Nem Os Republicanos, o mais óbvio candidato a uma coligação de Governo mais o Juntos, querem ter nada a ver com Macron. Os representantes da direita tradicional, herdeiros políticos de De Gaulle, sofrem perdas desde o fim do bipartidarismo. E têm motivos para temer que a impopularidade do Presidente os afunde ainda mais.

«Aqueles que votaram em nós não o fizeram para que nós entrássemos em algum tipo de coligação», explicou aos jornalistas Christian Jacob, líder de Os Republicanos, após se reunir com Macron, no Eliseu. «Está fora de questão de trair aqueles que confiaram em nós».

Já o líder parlamentar de Os Republicanos, Olivier Marleix, clarificou que não haverá coligação mas poderá haver negociações proposta a proposta. Macron «parece estar a pedir um cheque em branco, obviamente não pode funcionar assim», queixou-se o dirigente de direita, em entrevista ao Le Point. «Se os franceses não lhe deram uma maioria, foi porque o queriam forçar a um diálogo».

Já os grandes vencedores da noite eleitoral, a esquerda radical e a extrema-direita, não estão muito interessados em conversas com Macron. Melénchon até exigiu a demissão da primeira-ministra, Elisabeth Borne, que fora nomeada o mês passado, após Macron sair vitorioso das presidenciais, batendo Marine Le Pen. De facto, Borne, uma antiga ministra do Trabalho, detestada por setores da esquerda devido aos seus cortes nos subsídios de emprego, ofereceu a sua demissão, esta semana, mas o Presidente francês recusou-se de imediato a aceitar. Para fúria da oposição.

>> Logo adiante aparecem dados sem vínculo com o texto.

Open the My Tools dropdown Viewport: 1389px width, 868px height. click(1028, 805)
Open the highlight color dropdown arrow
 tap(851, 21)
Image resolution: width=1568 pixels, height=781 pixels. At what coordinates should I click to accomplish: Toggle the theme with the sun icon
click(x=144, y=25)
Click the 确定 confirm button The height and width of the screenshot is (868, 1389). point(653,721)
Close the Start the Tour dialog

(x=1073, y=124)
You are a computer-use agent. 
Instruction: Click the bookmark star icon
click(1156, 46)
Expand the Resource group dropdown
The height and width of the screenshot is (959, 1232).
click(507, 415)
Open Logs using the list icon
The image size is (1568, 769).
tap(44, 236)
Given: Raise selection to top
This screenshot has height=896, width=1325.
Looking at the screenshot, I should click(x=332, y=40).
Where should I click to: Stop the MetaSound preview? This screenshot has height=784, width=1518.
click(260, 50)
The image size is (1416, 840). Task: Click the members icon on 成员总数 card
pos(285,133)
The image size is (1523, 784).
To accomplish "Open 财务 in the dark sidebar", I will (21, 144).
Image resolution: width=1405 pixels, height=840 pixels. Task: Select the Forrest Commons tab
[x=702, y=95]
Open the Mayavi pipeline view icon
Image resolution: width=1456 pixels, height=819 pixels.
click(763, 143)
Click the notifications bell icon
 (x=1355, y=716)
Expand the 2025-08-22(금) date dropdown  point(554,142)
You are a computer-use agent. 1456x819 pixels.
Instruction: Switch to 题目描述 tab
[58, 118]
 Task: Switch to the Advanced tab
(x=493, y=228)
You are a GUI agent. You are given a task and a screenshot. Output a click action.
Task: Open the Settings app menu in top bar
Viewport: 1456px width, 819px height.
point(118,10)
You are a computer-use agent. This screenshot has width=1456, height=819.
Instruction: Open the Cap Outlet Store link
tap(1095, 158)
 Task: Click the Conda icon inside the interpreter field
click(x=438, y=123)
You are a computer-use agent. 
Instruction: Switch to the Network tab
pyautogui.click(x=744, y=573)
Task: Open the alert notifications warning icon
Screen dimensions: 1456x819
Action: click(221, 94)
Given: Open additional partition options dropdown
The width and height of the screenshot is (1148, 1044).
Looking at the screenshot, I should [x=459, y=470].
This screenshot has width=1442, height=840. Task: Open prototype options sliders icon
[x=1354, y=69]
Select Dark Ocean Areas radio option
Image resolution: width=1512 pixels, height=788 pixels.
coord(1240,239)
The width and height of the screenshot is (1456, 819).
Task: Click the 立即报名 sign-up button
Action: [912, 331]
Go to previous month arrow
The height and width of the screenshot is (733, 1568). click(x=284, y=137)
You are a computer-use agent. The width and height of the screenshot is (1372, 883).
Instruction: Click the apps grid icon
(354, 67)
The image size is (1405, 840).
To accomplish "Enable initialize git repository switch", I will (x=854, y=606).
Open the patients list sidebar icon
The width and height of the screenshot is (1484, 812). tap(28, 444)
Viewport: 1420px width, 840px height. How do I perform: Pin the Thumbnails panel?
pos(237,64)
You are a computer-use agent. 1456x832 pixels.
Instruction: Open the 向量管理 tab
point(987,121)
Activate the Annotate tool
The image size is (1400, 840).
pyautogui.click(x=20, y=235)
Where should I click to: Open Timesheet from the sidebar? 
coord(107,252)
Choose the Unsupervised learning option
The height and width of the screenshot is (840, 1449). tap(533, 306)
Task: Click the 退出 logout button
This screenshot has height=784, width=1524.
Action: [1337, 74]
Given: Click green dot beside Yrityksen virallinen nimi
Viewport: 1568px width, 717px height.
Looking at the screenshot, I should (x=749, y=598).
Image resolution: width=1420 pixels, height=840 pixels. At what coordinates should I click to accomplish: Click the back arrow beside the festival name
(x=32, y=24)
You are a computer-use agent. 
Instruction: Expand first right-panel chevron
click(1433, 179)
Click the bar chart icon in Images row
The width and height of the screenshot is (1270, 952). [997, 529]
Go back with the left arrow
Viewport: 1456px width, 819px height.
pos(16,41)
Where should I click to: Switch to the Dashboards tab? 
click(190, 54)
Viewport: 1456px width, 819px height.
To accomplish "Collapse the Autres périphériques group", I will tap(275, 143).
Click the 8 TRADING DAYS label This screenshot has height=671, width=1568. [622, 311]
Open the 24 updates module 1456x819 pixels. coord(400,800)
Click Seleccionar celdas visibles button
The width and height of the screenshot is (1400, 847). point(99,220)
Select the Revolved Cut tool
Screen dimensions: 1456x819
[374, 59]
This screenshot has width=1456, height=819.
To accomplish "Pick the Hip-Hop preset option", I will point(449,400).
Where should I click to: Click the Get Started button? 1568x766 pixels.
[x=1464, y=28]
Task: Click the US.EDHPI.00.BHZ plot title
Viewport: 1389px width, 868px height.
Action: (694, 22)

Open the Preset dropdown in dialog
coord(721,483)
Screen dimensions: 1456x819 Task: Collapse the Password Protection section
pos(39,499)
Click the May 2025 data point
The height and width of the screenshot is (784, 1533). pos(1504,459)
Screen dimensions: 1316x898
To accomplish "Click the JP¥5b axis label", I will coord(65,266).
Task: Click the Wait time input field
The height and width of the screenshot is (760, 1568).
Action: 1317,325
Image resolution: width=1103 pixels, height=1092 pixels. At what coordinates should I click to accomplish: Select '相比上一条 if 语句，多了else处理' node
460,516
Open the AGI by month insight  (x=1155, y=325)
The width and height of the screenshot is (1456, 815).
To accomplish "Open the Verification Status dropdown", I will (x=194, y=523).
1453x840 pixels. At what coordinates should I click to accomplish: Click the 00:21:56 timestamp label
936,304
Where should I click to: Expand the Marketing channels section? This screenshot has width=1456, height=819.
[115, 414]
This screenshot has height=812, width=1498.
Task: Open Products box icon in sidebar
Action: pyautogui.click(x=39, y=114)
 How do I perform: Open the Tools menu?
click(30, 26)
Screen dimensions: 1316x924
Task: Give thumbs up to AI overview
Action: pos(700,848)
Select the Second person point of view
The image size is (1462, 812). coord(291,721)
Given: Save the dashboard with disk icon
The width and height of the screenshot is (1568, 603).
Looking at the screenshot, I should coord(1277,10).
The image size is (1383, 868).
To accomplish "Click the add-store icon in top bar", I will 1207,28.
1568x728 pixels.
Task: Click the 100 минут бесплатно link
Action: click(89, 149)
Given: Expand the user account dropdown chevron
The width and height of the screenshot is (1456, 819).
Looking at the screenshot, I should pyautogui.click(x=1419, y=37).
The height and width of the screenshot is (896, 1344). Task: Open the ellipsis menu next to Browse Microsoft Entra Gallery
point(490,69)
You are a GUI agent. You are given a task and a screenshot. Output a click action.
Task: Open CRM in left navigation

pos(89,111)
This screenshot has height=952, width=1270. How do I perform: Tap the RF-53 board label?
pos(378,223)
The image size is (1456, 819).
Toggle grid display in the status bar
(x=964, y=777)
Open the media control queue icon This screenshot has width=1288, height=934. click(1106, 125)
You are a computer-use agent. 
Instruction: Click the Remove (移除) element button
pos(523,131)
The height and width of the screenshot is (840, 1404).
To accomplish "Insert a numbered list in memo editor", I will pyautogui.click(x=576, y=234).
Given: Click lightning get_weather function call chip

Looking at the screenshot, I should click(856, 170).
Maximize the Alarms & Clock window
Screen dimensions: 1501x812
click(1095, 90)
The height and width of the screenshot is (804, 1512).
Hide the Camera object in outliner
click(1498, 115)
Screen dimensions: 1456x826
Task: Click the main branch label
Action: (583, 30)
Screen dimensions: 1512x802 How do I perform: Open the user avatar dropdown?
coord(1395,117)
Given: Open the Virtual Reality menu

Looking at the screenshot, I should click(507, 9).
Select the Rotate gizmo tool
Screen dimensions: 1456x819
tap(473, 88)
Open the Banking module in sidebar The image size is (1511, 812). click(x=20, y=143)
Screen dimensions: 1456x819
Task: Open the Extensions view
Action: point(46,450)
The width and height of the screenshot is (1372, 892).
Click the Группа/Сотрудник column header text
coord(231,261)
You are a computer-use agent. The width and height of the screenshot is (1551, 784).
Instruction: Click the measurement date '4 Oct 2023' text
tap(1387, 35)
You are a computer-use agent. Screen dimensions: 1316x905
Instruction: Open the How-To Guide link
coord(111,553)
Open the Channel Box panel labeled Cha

«A primeira-ministra, como em todas as democracias do mundo, deve comparecer perante a Assembleia Nacional e pedir a confiança dos deputados», declarou Melénchon, cuja coligação que lidera conseguiu uns extraordinários 131 deputados na Assembleia Nacional logo nas suas primeiras eleições. «Se ela não tiver essa confiança, deve demitir-se», frisou.

Já Le Pen, cujo partido conseguiu eleger 89 deputados, também tem jurado oposição a Macron, ignorando as suas tentativas de persuasão. Os deputados da Reunião Nacional «nunca se juntarão a uma coligação macronista», disse a líder da extrema-direita, que notou que tal só serviria para «implementa políticas que o partido pretende combater».